INTERACTION OF CRYPSIS AND OTHER DEFENSES
In many insects, an organism may not rely only on crypsis for survival. There may be some secondary means of defense once crypsis has failed and the prey has been detected by a potential predator. Insects that are cryptic at a distance but conspicuous when seen close up (including the banded larvae and arctiid moths mentioned above) are often chemically protected. This type of multiple defense is also illustrated by the moth caterpillar in Fig. 1C. If the caterpillar is disturbed and begins to move it can expose a series of glands in the dorsal cuticle of several segments toward the front of the body. These are visible as a pair of partial bands in Fig. 1D ) the largest immediately to the right of the largest white-colored region. These produce a pungent odor and probably provide a potential chemical defense against birds and other predators.

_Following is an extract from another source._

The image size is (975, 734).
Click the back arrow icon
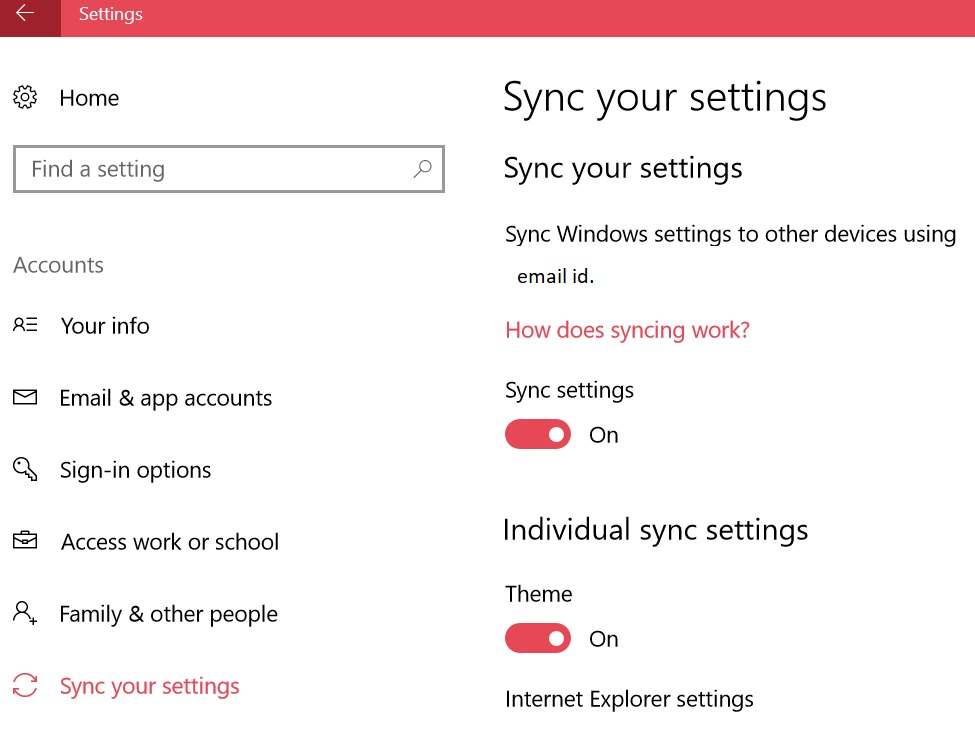click(25, 13)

The effectiveness of crypsis will also show complex interactions with the visual processing abilities of the specialist predator or the guild of predators. Some insects that rely on camouflage for survival often exhibit extreme individual variation. One example is the tropical evening brown, Melanitis leda. This large brown butterfly is common throughout the Old World tropics. In wet-dry seasonal environments, the species shows classical seasonal polyphenism (i.e., distinct color patterns that result from phenotypic plasticity), with a wet season form having conspicuous marginal eyespots and a cryptic dry season form without such eyespots. The latter form relies on survival through crypsis on a resting background of dead brown leaves (Fig. 1A). In large numbers of the dry season form it is difficult to find two individuals with exactly the same color pattern. Dramatic variation across individuals is produced by high genetic variation in several different pattern elements across the wing (such as the contrast and brightness of particular patches and bands and the background wing color in different regions). This variation can be interpreted as an evolutionary response involving ” apostatic selection” to make it more difficult for browsing predators in the leaf litter to form a specific “search image” for a particular form of dead leaf pattern corresponding to the color pattern of the prey. Although like many of the detailed ideas about the significance of crypsis and particular animal color patterns, this hypothesis remains to be tested rigorously; it does once again illustrate the fascination of crypsis.